How to process Customer ECO's (Engineering Change Orders)

D

dillydally

:bigwave:Hello! I am new to the ISO process and have been tasked with getting the procedures and work instructions written.
Some background......the company is a "service" company that supplies repair/rework for legacy product to 1 customer (at the moment). The legacy product is 20+ years old and sometimes the customer sends ECO's replacing components.
My question is two fold......1. What kind of doc control do I need to set up for this? Can I just use the customer's ECO and control it or do I have to make up the company's own ECO form and control it?
ANY comments would help!
:thanks:
 

Jim Wynne

Leader
Admin
Re: Customer ECO's

Welcome to the Cove. :bigwave:

There are a couple of things that should be happening.

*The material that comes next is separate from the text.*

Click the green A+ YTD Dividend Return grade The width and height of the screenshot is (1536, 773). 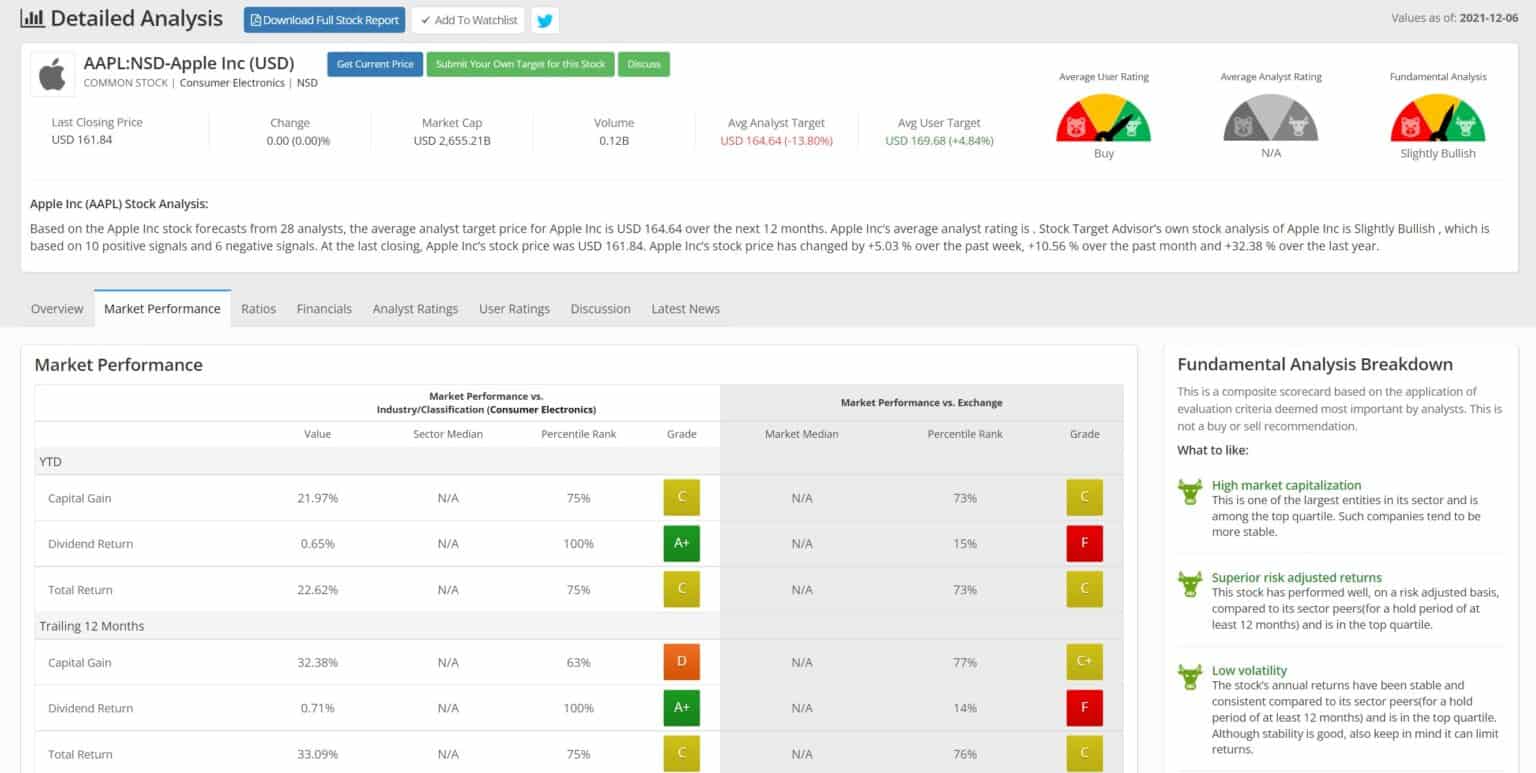pos(681,544)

You should be getting a change notice (obviously), and you should invoke control over what happens after an ECO arrives. You don't necessarily need a form of your own; the customer's ECO is a document of external origin and should be controlled accordingly. If you think having your own form might help, that's fine but it isn't necessary.

As far as control of the process is concerned, you might need to think about:
  • When the transition to the new version is to take place;
  • Whether or not the components you need are or will be available;
  • Possible upcharges if the new component costs more than the old one, or involves more work.
  • Having a purchase order in hand that specifies the new revision;
  • Disposition of existing inventory of components or finished assemblies.
You get the idea. There might be some of those things that don't apply, and others that I missed, either because I'm not very bright or because you know your business better than I do. Create a working process and then document it.
 

Wes Bucey

Prophet of Profit
Jim is on track. This is the second thread today on Engineering Change Orders. I'm adding this following excerpt from an older post of mine on the process to EACH of these threads as pertinent to the topic.
May I suggest you add the following to the cover sheet which accompanies any changed document as it makes the rounds for approval before becoming the most recent version?
Quote:
_Change Classification
_Class I - Form, Fit, Function
_Class II - Clarification, Correction
_Class III - Long Lead Release Only

ChangePriority
_Low
_High
_Medium

Engineering Change Notification
     
Reason
_New Release
_Revision to Existing
_Design Change
_Product Improvement
_Post-Production Modification
_Customer Request
_Supplier Request
_Other (explain below)

Stock

_Stock is not Affected
_Utilize Remaining Stock
_Purge Stock and Rework
_Purge Stock and Scrap
_Other (Explain)

Impact

_Incorporate on Next Order
_Incorporate on Next Installation
_Affects Current Production Units
_Affects Fielded Units
_Not Affected (New Release)

Cost & Schedule

_No Cost Change
_Cost Increase
_Cost Decrease
_No Schedule Change
_Schedule Delay
_Schedule Improvement
 
D

dillydally

Thanks to you and Jim for your inputs. I will proceed and if I need any other advise (which I'm sure I will), I will send another post.
 
S

ssz102

first, you can work out a change control for customer's documents, and included for this documents as below:
1. responsiblities assigned of each dept such as PM, QA, Production and ME etc;
2.review effectiveness for these ECOs and considered if it is need to re-quote
3.how conduct these parts befor changed and when carry out new ECOs?
4.whether need provide new first article to approvaled by customer?
 
D

dillydally

Thanks for your input SSZ102, but this company is very small and operates with very few full time people and has no PM or ME. There is no full blown Quality Department, just people making sure the product delivered back to the customer is compliant with their needs.
We do review each customer ECO to see if there will be increased cost to us and advise the customer accordingly.
All ECO's received from the customer MUST be implemented ASAP as the product is in the "legacy" stage and needs to be returned within 2 days to the customer so there is little down time.
I do appreciate your input though and when we get to be a larger company we will most definately implement these processes.